Hunt depicts the moment at which the kindled fire is released from the chamber and passed from candle to candle. Lighted candles can be seen emerging from the shrine in the background at the right. Hunt does not concentrate on the event itself, but rather on the social and ethnographic context in which it occurs.

==Meaning==
Along with other Protestants and Catholics, Hunt had no doubt that the fire was not a miracle, so he concentrates on what he considered to be the fanatical and grotesque responses of the participants. He also believed that the interior of the church was the epitome of bad taste, writing that it was "crammed full of trumpery pictures of old Saints, and decorated throughout in that bad taste which Roman Catholics have to themselves in Europe but which here the modern Greeks share with them."
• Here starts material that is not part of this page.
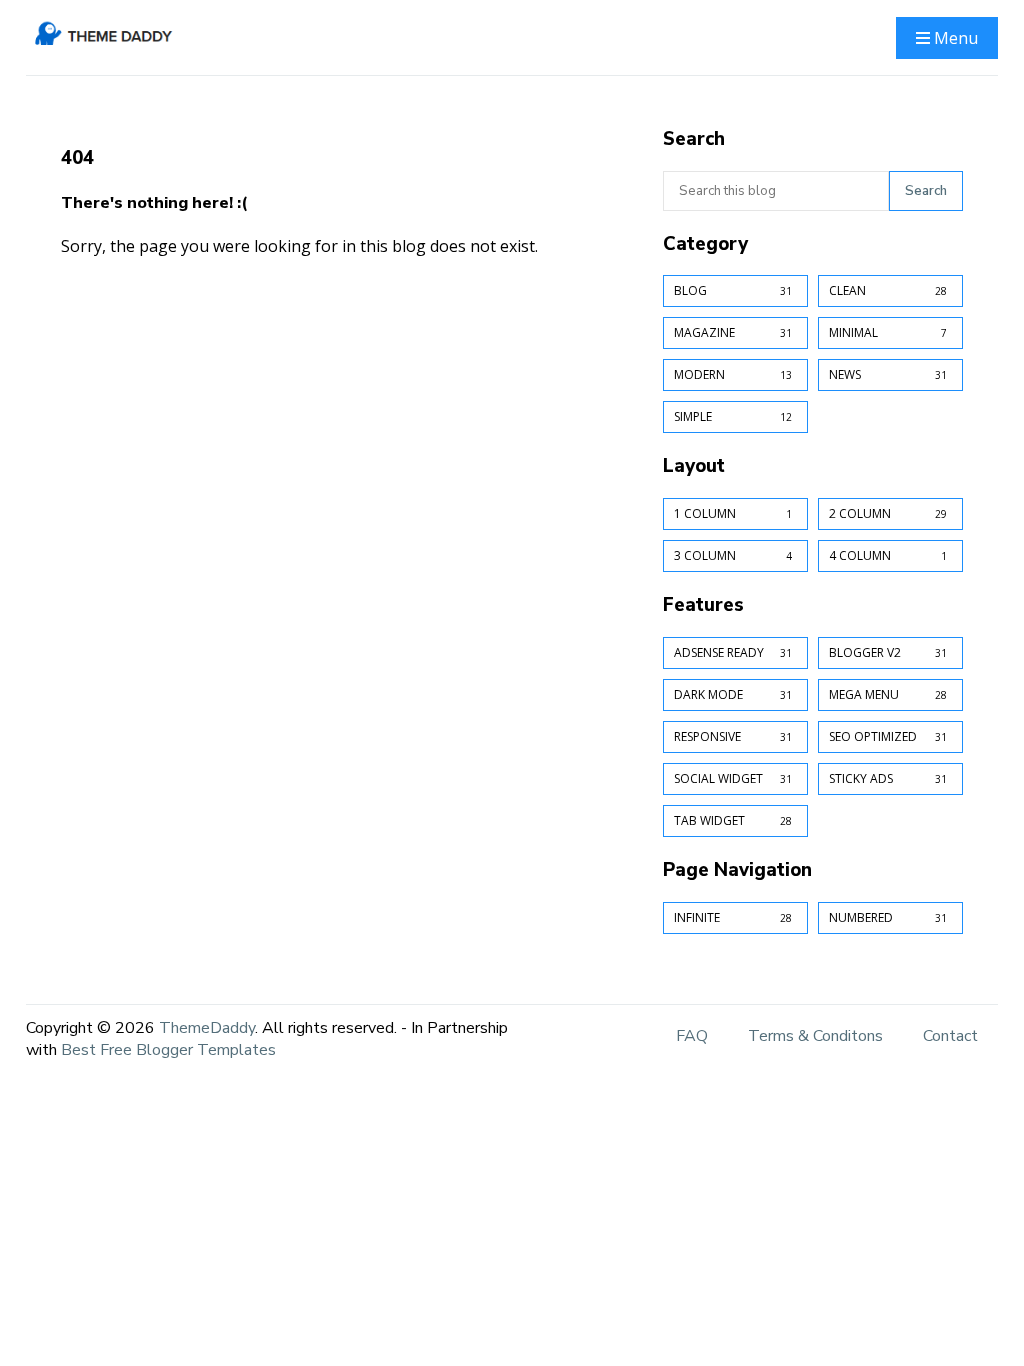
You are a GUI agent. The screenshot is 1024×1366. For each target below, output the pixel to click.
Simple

Hunt depicted the various competing religious groups along with the different races and ethnicities of the region. At the far right a woman who represents Protestant English attitudes hurries to remove her children from the scene as the crowd becomes increasingly excited. Their Greek Orthodox nursemaid in contrast, responds enthusiastically, reaching her candle into the crowd. A number of individuals adopt poses that are designed to mimic the death and resurrection of Jesus. In the background at the far left a figure mimicking Jesus dead is carried by others adopting exaggerated gestures of mourning. In the centre a man places himself against the shrine repeating the gesture of paintings depicting Jesus's resurrection.

As the crowd becomes unruly, the soldiers representing the occupying forces of the Ottoman Empire attempt to control the more riotous elements. At the centre of the ceremony is the Islamic ruler of the city. Bim Pasha, his second in command, leans on his sword, representing order amid disorder.